2曲目「Candle in The Wind」について
エルトンとマリリンモンローの孤独さをダブらせた作品
バーニーがそれを上手く組み取り
その後、ダイアナ妃の孤独をも代弁してくれた
感情移入して聞くと
こういう魂がこもったものを歌と呼ぶのだ
とさえ思ってしまう。
華やかな業界にさようなら
3曲目「Bennie and The Jets」について
現代の神は
ミュージシャンかもしれない
勇気、元気、夢を与えてくれる
最高にイカシたアーティストの演奏とグルーヴが
ここに詰まっている
そんな作品
馬鹿馬鹿しい学校や親の決まり文句の言いつけからさようなら
4曲目「Goodbye Yellow Brick Road」について
アルバム名にもなっているこの曲
イエローブリックロードは
夢に描いていたサクセスロードのはずだったが、
実際は「絵に描いた餅」であり
クダラナイ欲と見栄にまみれていた
あぁ、そんな道とはおさらばさ
バーニーからエルトンへのメッセージであり
エルトンの感情をも表現している
これはYOUR SONG同様
音楽のキュービズムといえよう
聞けば聞くほど
深い深い作品
全ての人が経験するであろう現実を目の当たりにした失望。
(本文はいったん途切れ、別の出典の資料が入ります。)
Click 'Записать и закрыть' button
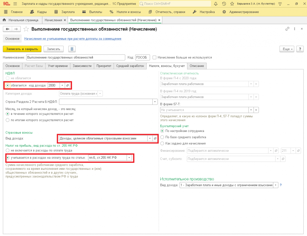This screenshot has height=236, width=307. pos(22,49)
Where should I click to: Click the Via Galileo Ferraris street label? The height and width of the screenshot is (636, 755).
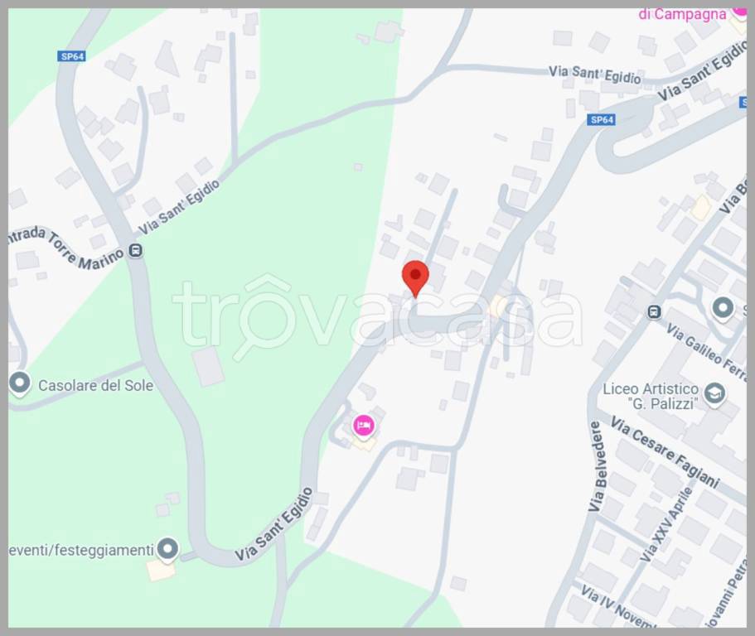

そしてお別れを告げる作品。
5曲目「This Song Has No Title」について
題名のない歌
似たようなテレビ番組が昔あった記憶があるが
題名を付けてしまうと
テーマと言うか
言いたいことが固定されてしまう
そうでなくてもバーニーの詩は
分かりにくいように書いていると本人も語っている
この歌も題名を付けたら
ああだこうだと直ぐに結論付けられそうだから
あえて題名を付けなかった
生きる意味を考えるように
聞いてそれぞれ考えてね、
そんなバーニーのメッセージのように感じる
くだらない社会にさようなら
6曲目「Grey Seal」について
学校って何?
社会って何?
何の為に賢くなるの?
そんな誰もしっかりとした答えを言ってくれない素朴な疑問を
海辺の灰色アザラシに問いかける歌
あなたも猫とか犬に
「お前は幸せやなぁ、、、」って聞いたことありません?
私はあります、、、
洗脳教育にさようなら
7曲目「Jamaica Jerk-Off」について
気楽にいこうぜ
ラテンの軽快な生き方を歌った歌
こんなノリだと
ノイローゼとかPTSDとかなくなりそう
こちらは「Goodbye Yellow Brick Road」のさよならしたその先の歌。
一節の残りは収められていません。